Run a deployed workflow

After the deployment finishes, call the hosted jobs endpoint with the workflow name from your code. For example, if your workflow file looks like this:
// src/workflows/check-eligibility.ts
import { workflow } from "libretto";

type Input = {
  memberId: string;
};

export default workflow<Input, { status: string }>(
  "check-eligibility",
  async ({ page }, input) => {
    await page.goto("https://example.com/eligibility");

    return {
      status: "eligible",
    };
  },
);
then hit the endpoint with workflow: "check-eligibility":
curl -X POST "https://api.libretto.sh/v1/jobs/create" \
  -H "x-api-key: $LIBRETTO_API_KEY" \
  -H "Content-Type: application/json" \
  -d '{
    "json": {
      "workflow": "check-eligibility",
      "params": {
        "memberId": "12345"
      },
      "timeout_seconds": 300
    }
  }'
That request returns a job_id immediately. Use that id to fetch status or the final result:
curl -X POST "https://api.libretto.sh/v1/jobs/get" \
  -H "x-api-key: $LIBRETTO_API_KEY" \
  -H "Content-Type: application/json" \
  -d '{
    "json": {
      "id": "<job-id>"
    }
  }'
The workflow value must match the workflow name declared in code and discovered during deploy, not the deployment id, filename, or export alias.
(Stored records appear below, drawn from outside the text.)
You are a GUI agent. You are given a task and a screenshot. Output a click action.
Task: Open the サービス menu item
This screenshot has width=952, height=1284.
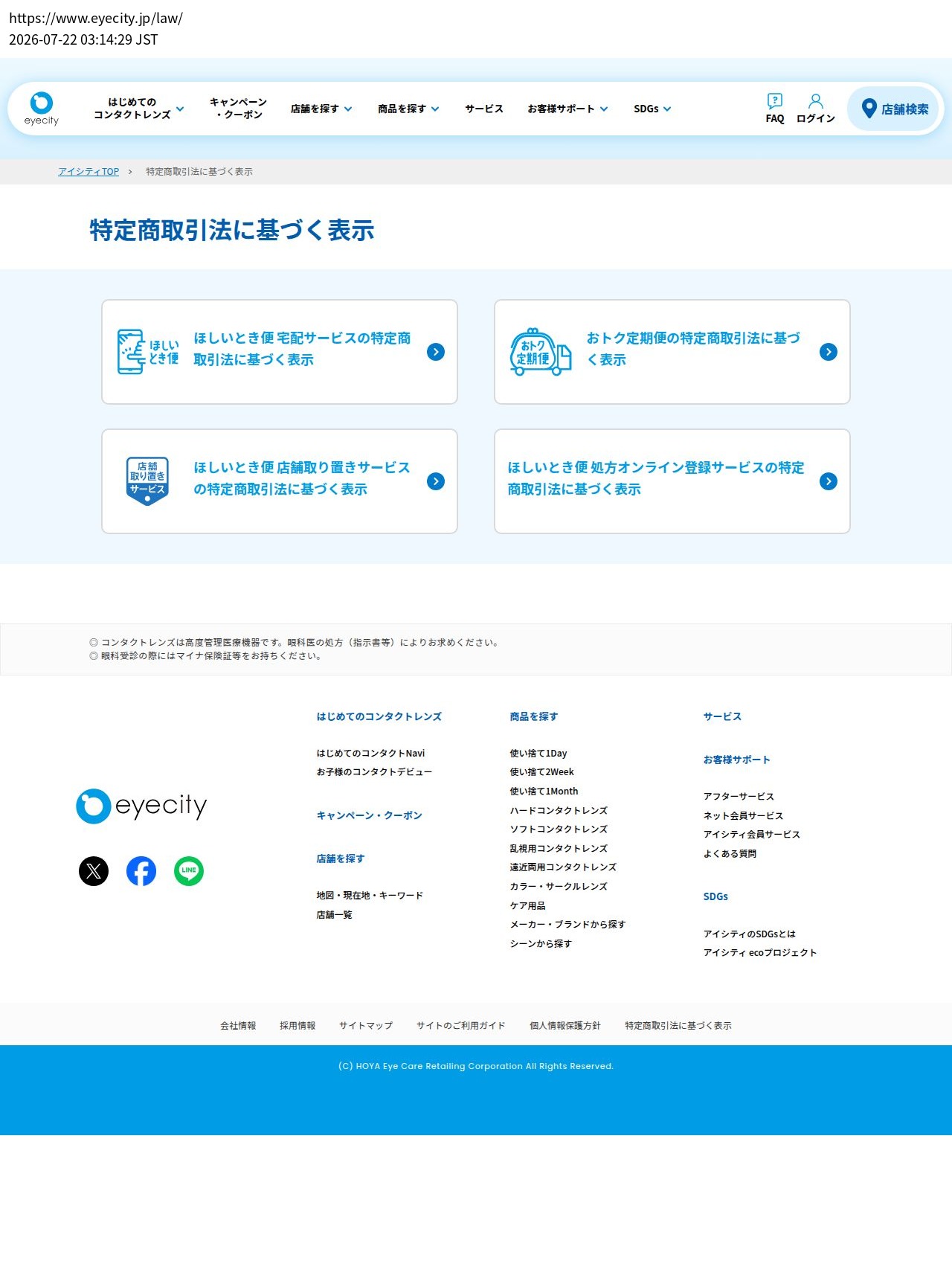484,109
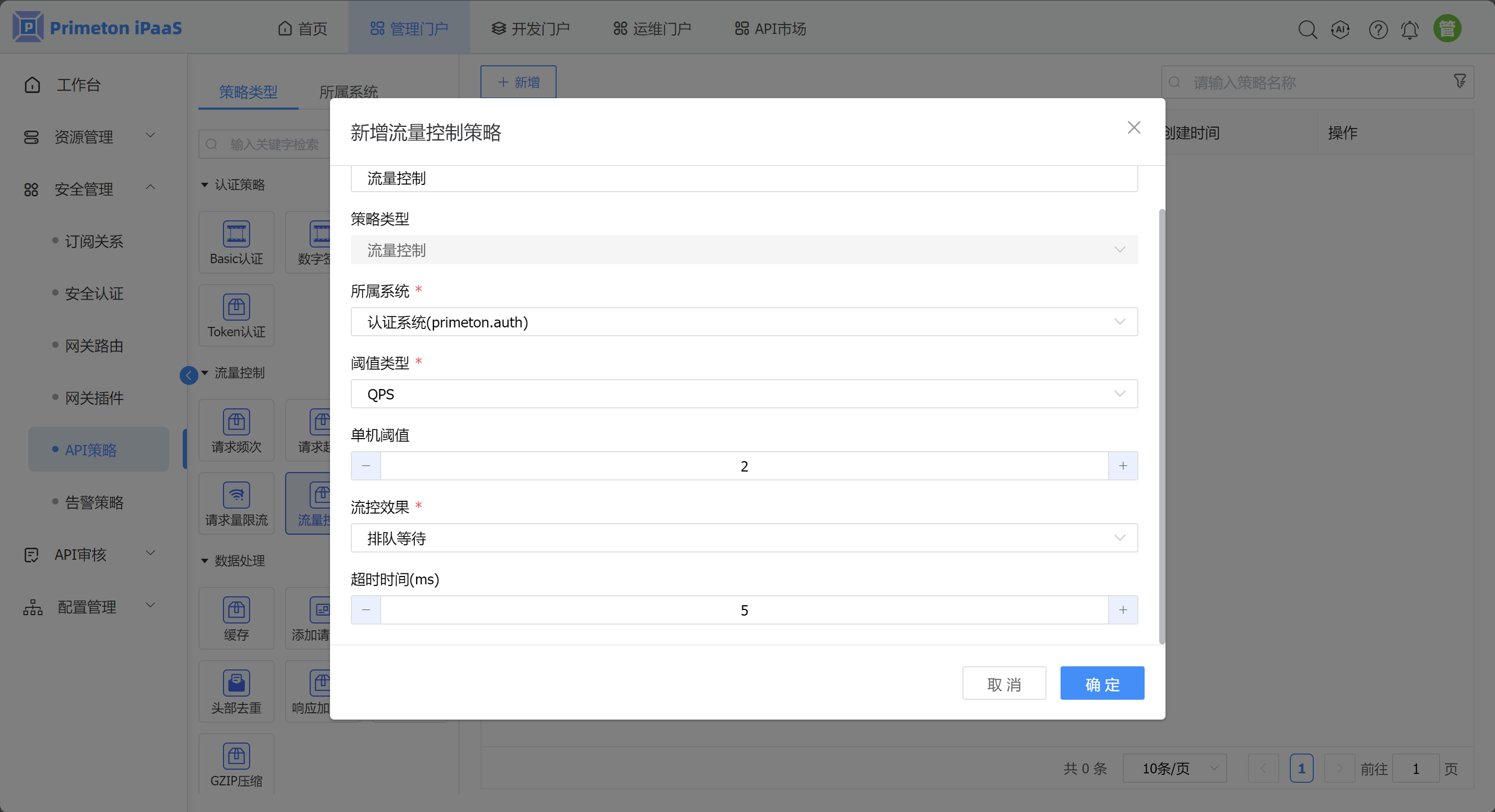Collapse sidebar with blue arrow button
Screen dimensions: 1495x812
click(x=189, y=375)
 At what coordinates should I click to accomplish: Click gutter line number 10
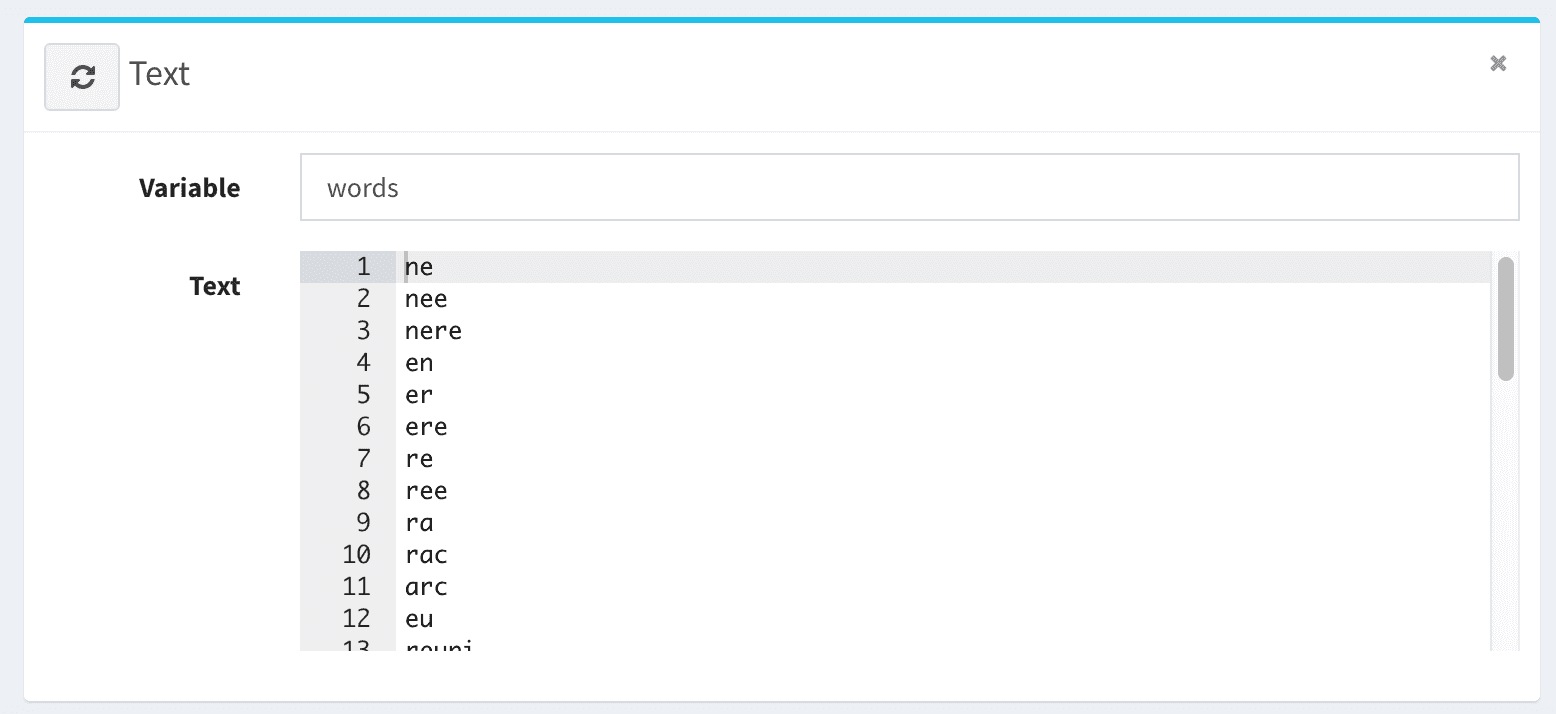pyautogui.click(x=356, y=555)
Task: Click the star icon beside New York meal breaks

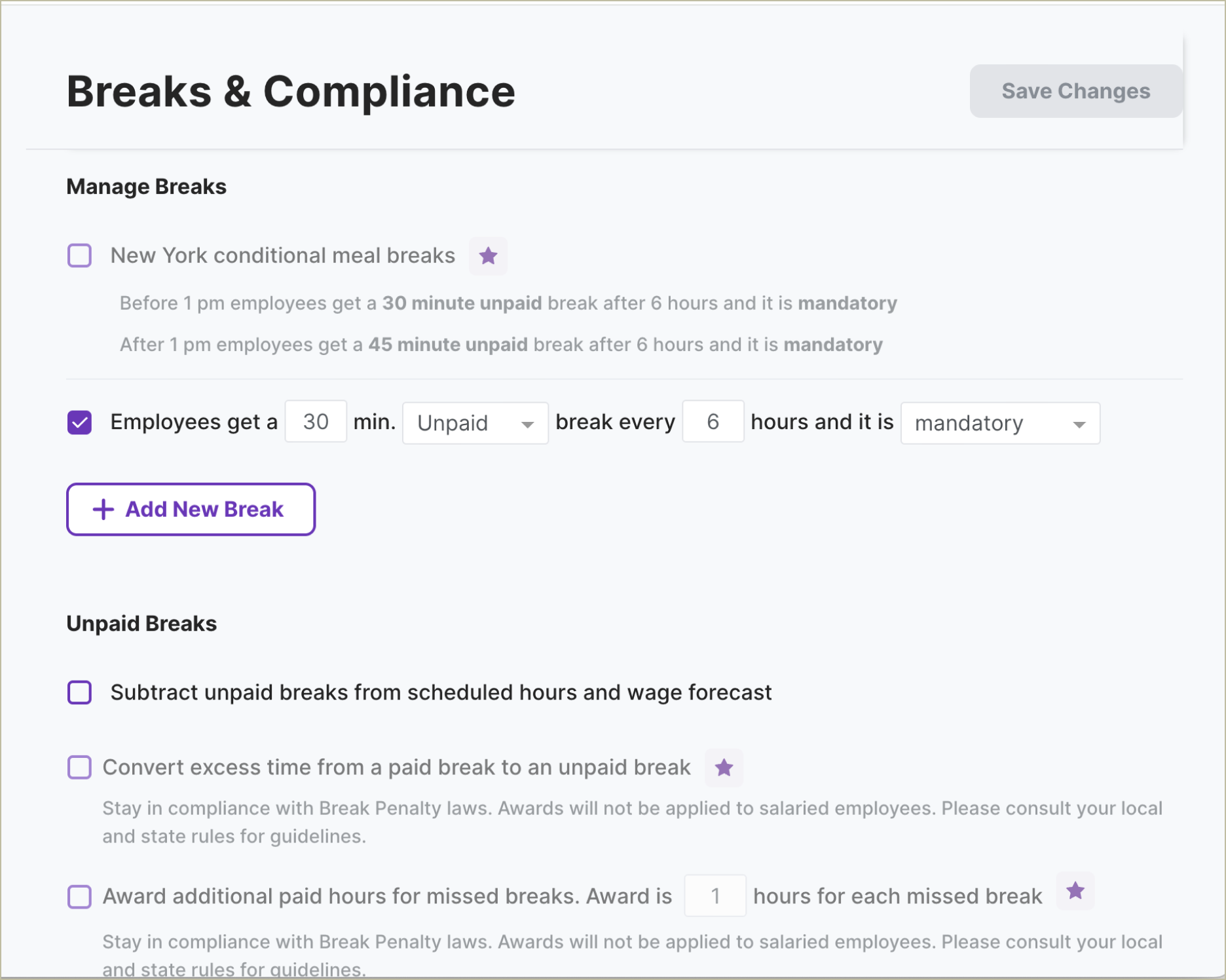Action: 488,256
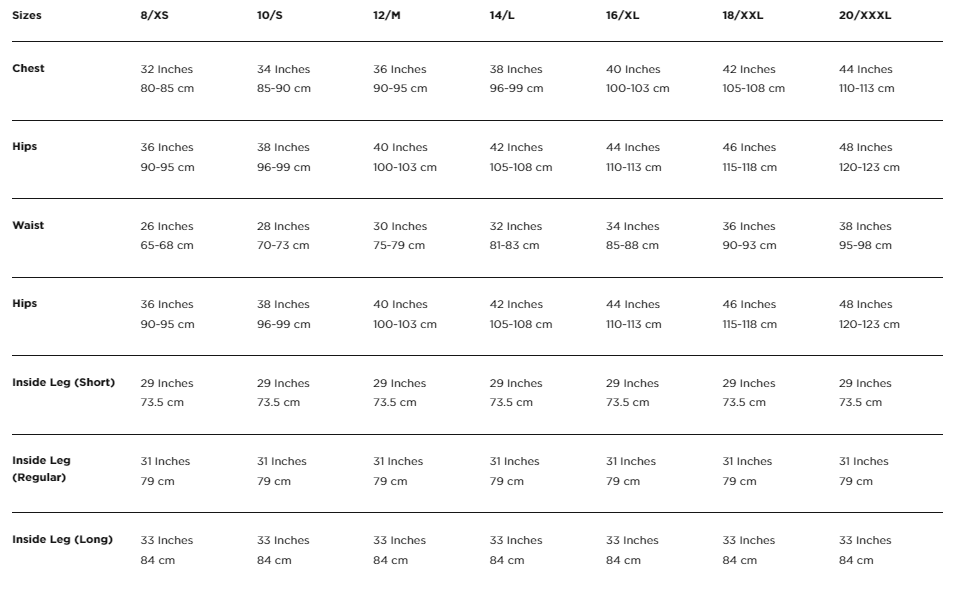Select the 18/XXL size header
This screenshot has height=594, width=953.
pos(743,15)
Investigate cloud failures

When a Libretto Cloud workflow job fails, the platform emails the configured debug recipient with:
  • A short diagnosis.
  • A handoff prompt for a local coding agent.
  • Links to the relevant debug context, such as screenshots or recordings when available.
That email is designed to move the fix back into a local coding workflow quickly. After you receive it, use the local repo and Libretto tooling to inspect the failure and patch the workflow. For the local debugging flow, see Debugging workflows.

Hosting options

Libretto Cloud is the managed path. If you would rather run Libretto on infrastructure you control, use the self-hosting docs instead:
This page covers the managed hosted-platform flow. The self-hosting pages are the right reference when you want to own the runtime, scheduler, and secrets infrastructure yourself.